Turd-o-meter
Occasionally a film is just so retchingly bad that I could almost long for a world in which it is permitted to track down & kill talentless yobs, in order to be absolutely certain they never strike again.
Alien Visitor; aka, Epsilon (1997), an Australian production, is an amateurish essay posing as science fiction in order trick people into listening to the dull opinions of an immature mind for an hour & a half.
It's like being trapped in a corner by a borish drunk at a party, an overbearing dufus with too many lame opinions & insufficient wit or intellect even when sober.
But this particular party-drunkard, discovering that nobody is any longer listening, began pretending to be a screenwriter & director in order to speak through the mouth of a character as fake & fatuous as himself, purporting to be more intelligent than the human race.

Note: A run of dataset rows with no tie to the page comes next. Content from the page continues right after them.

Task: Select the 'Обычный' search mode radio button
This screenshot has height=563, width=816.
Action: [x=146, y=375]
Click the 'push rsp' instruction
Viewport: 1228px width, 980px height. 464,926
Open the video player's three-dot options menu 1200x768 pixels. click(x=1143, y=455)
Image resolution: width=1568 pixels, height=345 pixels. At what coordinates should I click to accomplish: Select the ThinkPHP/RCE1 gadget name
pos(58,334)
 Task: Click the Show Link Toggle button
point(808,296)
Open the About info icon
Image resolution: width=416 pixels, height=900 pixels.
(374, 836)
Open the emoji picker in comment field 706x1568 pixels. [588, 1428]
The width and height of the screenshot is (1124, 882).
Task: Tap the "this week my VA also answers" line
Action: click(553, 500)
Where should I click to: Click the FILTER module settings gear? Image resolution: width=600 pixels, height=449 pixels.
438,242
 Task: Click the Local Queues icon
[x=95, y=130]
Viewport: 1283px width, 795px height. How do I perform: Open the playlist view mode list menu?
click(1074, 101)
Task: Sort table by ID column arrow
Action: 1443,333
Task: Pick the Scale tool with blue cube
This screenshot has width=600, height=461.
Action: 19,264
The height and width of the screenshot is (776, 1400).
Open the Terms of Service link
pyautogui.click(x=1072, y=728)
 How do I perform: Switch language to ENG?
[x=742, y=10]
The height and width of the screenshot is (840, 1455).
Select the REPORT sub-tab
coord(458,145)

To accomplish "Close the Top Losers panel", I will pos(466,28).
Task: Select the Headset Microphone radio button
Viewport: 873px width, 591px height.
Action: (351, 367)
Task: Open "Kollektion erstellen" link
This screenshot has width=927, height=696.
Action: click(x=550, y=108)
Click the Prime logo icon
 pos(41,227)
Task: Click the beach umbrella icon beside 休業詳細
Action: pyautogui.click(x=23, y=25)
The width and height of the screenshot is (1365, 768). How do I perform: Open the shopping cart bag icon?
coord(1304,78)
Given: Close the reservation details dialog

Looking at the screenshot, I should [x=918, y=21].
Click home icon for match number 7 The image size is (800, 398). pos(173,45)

A nameless woman (Ullie Birve) from the star Epsilon materializes on Earth by accident not knowing where she is or how she got there though coming ready-made with the English language replete with heavy Aussy accent.
She encounters a nameless guy (Syd Brisbane) camping in the outback & spends the rest of the film with him in a mutual fit of diarrhea of the mouth. At one point he goes into the bush to hunt food & comes back with a Grade AA domestic white chicken egg, which is as exciting as it's going to get.
She despises earthling's unintelligence & destructiveness, but that doesn't keep her from wanting to screw one of them, which could provide a new perspective on Jane Goodall among the chimps.
She has the power to distort time, time-travel, & teleport, which permits minimalist FX to occur now & then as the characters keep bleating out their pathetically adolescent philosophies.
Beyond the plethora of borish opinions of humanity, nothing much actually happens. Most of the time the two jabbering characters are just walking & talking, sitting & talking, eating & talking, laying down & talking, without actually saying anything consequential, & with no story ever developing out of all that maximumly worthless jabberiness.
The only thing the least bit intriguing is how someone with such a tin ear for dialogue could make a movie with nothing but dialogue, or how a person without a single opinion worth sharing could be so egotistical as to make a thief's claim on a patch of filmlovers' lives.
The title-change in belatedly bringing out this to dvd was probably an attempt to salvage some rentals after the film's long-delayed release. Even director Rolfe de Heer must've realized something had gone seriously awry, for after the film had an unsuccessful showing at Cannes, he hurried home & completely reshot key scenes. It doesn't seem to have helped.